Nunhead is now a place in the London Borough of Southwark in London, England. It is an inner-city suburb located 4 miles (6.4 km) southeast of Charing Cross (a point considered to be the centre of London from which distances are measured). It is the location of the 52 acres (0.21 km2) Nunhead Cemetery. Nunhead has traditionally been a working-class area and, with the adjacent neighbourhoods, is currently going through a lengthy process of "gentrification".
Nunhead formed part of the large ancient parish of Camberwell in the Brixton hundred of Surrey. It has not formed an independent unit of civil administration, however as population grew a separate Nunhead St. Antholin (or St. Anthony) ecclesiastical parish was created in 1878, with a church built in 1877.
The area then came within the area of responsibility of the Metropolitan Board of Works in 1855 and was transferred to the County of London in 1889. Having formed part of the Camberwell parish, it became part of the Metropolitan Borough of Camberwell in 1900. In 1887 Nunhead is recorded as having a population of 10,727.

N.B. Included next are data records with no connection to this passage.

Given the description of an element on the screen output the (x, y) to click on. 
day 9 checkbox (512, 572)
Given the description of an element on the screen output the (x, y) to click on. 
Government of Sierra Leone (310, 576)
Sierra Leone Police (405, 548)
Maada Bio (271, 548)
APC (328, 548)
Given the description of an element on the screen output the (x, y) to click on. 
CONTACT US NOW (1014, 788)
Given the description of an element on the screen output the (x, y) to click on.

Camberwell Old Cemetery, on Forest Hill Road, is a later example of the ring of Victorian cemeteries that were built to alleviate the overcrowding of churchyards that was experienced with the rapid expansion of London in the 19th century. Camberwell Old Cemetery did not have the grandeur of nearby Nunhead Cemetery, which was one of the original London necropoleis, and once nearing capacity it was replaced by Camberwell New Cemetery on Brenchley Gardens.